Asymptotic normality¶

$\sqrt{n} \sigma^{-1} (\hat{\theta} - \theta_0) = \frac{1}{\sqrt{n}} \sum_{i=1}^n \bar{\psi}(w_i) + O_p(\rho_n) \leadsto N(0,I)$

$\rho_n := n^{-1/2} + r_n + r_n’ + n^{1/2} (\lambda_n +\lambda_n’) \lesssim \delta_n$
Influence function $\bar{\psi}(w) = -\sigma^{-1} J_0^{-1} \psi(w;\theta_0,\eta_0)$ with $\sigma^2 = J_0^{-1} \Er\left[ \psi(w;\theta_0,\eta_0) \psi(w;\theta_0,\eta_0)'\right] (J_0^{-1})'$

This is the DML2 case of theorem 3.1 of @chernozhukov2018.

Creating orthogonal moments¶

Need $\partial \eta\Er\left[\psi(W;\theta_0,\eta_0)[\eta-\eta_0] \right] \approx 0$
Given an some model, how do we find a suitable $\psi$?

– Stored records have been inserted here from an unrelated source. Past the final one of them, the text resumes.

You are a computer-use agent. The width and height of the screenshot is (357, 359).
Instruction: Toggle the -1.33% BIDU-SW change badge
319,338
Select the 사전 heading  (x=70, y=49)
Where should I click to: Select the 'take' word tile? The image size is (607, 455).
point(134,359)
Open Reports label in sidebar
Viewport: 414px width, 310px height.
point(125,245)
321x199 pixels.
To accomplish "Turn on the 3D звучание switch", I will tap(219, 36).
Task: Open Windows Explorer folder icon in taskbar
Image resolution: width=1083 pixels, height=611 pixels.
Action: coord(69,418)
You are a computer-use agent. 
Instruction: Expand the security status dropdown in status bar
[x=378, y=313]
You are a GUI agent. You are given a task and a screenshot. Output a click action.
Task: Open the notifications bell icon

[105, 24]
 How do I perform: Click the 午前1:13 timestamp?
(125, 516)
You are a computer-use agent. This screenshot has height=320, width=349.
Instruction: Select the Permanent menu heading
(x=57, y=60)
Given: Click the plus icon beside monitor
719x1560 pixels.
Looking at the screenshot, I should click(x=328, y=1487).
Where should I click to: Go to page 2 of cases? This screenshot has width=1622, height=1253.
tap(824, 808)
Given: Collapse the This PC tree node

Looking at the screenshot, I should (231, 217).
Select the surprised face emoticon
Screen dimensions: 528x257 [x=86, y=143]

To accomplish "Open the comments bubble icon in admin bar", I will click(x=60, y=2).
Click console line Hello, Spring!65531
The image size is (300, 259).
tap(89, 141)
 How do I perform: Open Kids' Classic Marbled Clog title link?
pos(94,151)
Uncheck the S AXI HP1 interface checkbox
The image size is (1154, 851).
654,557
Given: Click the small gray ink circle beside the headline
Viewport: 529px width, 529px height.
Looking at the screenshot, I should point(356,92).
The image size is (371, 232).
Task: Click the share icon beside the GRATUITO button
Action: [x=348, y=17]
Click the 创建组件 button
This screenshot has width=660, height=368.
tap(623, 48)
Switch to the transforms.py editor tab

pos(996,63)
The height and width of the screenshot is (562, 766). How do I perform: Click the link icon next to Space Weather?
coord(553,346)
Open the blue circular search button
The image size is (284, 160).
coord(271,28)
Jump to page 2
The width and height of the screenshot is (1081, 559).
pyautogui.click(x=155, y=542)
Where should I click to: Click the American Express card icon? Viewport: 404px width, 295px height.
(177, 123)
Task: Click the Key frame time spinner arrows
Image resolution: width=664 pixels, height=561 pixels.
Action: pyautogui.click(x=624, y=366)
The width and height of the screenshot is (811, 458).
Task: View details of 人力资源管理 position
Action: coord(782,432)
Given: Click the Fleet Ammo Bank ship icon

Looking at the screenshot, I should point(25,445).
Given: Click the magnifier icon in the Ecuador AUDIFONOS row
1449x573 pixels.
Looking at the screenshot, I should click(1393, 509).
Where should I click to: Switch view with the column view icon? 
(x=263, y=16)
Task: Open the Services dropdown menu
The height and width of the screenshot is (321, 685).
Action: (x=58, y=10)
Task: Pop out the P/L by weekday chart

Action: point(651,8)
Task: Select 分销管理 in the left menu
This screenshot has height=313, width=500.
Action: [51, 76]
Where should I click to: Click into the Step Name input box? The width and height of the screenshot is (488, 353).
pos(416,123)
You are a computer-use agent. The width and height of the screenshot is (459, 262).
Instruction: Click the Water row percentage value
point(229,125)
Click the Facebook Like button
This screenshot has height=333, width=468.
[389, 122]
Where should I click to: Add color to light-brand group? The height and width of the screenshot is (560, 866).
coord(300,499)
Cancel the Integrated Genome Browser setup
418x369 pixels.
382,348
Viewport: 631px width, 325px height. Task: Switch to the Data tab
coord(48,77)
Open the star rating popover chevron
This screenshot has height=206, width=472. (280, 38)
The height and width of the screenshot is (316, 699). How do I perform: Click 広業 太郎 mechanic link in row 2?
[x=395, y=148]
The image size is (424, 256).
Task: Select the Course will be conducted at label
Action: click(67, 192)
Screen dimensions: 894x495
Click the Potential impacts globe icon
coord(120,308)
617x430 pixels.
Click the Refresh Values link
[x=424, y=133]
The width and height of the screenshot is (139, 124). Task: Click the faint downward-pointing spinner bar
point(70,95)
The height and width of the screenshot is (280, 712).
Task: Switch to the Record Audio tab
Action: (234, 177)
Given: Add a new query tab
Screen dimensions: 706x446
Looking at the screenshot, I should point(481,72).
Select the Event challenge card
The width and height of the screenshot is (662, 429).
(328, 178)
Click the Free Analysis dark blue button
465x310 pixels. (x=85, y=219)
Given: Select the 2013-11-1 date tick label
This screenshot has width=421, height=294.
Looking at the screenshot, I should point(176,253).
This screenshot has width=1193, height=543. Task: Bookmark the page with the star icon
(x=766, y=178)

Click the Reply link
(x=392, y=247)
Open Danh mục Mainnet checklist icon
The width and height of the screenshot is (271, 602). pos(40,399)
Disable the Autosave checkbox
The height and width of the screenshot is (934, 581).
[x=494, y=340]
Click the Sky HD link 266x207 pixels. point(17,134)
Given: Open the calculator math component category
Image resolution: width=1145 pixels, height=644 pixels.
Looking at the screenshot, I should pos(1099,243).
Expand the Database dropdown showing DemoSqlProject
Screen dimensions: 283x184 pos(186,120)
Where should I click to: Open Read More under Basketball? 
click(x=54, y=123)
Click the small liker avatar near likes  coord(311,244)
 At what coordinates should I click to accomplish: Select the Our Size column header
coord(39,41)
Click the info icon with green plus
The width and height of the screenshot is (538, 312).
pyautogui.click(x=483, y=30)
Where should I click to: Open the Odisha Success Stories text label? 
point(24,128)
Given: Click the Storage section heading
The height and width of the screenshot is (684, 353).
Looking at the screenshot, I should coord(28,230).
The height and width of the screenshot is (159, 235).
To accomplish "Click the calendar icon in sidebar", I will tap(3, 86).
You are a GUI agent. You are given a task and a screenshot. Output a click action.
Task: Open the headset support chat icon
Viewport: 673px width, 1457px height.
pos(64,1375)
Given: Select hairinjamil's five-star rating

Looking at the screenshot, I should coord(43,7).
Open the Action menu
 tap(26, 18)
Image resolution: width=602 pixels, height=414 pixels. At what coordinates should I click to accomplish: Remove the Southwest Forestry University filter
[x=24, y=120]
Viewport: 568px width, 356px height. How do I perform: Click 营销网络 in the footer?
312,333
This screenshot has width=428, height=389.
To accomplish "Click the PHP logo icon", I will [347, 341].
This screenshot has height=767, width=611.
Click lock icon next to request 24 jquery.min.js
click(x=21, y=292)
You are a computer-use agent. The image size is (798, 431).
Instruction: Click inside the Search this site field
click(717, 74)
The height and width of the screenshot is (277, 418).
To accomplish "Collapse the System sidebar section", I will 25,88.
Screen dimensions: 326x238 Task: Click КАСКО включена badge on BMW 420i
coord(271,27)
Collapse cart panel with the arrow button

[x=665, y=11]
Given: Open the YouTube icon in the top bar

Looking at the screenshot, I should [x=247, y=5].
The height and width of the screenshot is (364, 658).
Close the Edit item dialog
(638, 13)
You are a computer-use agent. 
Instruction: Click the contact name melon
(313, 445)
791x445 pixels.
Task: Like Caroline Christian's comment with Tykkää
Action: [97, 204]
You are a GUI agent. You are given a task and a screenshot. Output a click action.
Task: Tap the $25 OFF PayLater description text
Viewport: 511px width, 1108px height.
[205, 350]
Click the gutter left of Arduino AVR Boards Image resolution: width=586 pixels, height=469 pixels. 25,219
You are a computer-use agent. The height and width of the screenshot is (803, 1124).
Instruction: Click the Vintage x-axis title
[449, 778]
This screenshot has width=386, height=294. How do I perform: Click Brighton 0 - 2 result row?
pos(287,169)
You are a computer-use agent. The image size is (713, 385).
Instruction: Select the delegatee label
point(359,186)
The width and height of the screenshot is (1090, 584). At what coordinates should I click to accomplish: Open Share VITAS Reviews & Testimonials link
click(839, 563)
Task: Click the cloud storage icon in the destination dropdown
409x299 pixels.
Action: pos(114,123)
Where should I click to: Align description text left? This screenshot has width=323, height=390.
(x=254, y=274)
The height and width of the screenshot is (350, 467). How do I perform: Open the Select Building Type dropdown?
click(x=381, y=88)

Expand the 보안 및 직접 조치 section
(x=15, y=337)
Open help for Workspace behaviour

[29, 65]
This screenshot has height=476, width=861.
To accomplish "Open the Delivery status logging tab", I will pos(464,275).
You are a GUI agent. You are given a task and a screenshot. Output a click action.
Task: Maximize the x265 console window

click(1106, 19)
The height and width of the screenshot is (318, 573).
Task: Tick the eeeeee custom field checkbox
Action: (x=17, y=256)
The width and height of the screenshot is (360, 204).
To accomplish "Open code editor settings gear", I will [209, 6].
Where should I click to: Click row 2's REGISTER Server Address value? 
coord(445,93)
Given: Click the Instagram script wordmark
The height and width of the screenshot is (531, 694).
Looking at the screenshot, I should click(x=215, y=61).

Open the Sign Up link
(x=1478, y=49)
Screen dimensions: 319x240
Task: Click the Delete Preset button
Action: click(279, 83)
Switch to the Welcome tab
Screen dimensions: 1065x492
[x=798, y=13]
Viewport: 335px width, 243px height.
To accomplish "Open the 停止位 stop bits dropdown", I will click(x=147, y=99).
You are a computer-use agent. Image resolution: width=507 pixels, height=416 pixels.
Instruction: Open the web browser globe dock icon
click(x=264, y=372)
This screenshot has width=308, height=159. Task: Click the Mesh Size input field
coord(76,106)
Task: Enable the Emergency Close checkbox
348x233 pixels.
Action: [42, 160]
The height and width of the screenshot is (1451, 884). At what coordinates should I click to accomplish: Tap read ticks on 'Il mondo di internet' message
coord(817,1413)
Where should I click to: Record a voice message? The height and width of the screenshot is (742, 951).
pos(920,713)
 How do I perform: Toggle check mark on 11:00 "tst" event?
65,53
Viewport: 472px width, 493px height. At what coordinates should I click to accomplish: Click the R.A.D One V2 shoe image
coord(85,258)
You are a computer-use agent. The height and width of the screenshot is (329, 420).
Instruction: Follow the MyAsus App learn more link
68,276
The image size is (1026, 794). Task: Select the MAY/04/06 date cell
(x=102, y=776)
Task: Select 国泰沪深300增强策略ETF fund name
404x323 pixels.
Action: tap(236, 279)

Orthogonal scores via concentrating-out¶

Original model: $(\theta_0, \beta_0) = \argmax_{\theta, \beta} \Er[\ell(W;\theta,\beta)]$
Define $\eta(\theta) = \beta(\theta) = \argmax_\beta \Er[\ell(W;\theta,\beta)]$
First order condition from $\max_\theta \Er[\ell(W;\theta,\beta(\theta))]$ is $0 = \Er\left[ \underbrace{\frac{\partial \ell}{\partial \theta} + \frac{\partial \ell}{\partial \beta} \frac{d \beta}{d \theta}}_{\psi(W;\theta,\beta(\theta))} \right]$

Orthogonal scores via projection¶

Original model: $m: \mathcal{W} \times \R^{d_\theta} \times \R^{d_h} \to \R^{d_m}$ $\Er[m(W;\theta_0,h_0(Z))|R] = 0$
Let $A(R)$ be $d_\theta \times d_m$ moment selection matrix, $\Omega(R)$ $d_m \times d_m$ weighting matrix, and $\begin{align*} \Gamma(R) = & \partial_{v'} \Er[m(W;\theta_0,v)|R]|_{v=h_0(Z)} \\ G(Z) = & \Er[A(R)'\Omega(R)^{-1} \Gamma(R)|Z] \Er[\Gamma(R)'\Omega(R)^{-1} \Gamma(R) |Z]^{-1} \\ \mu_0(R) = & A(R)'\Omega(R)^{-1} - G(Z) \Gamma(R)'\Omega(R)^{-1} \end{align*}$
$\eta = (\mu, h)$ and $\psi(W;\theta, \eta) = \mu(R) m(W;\theta, h(Z))$

@chernozhukov2018 show how to construct orthogonal scores in a few examples via concentrating out and projection. @chernozhukov2015 also discusses creating orthogonal scores.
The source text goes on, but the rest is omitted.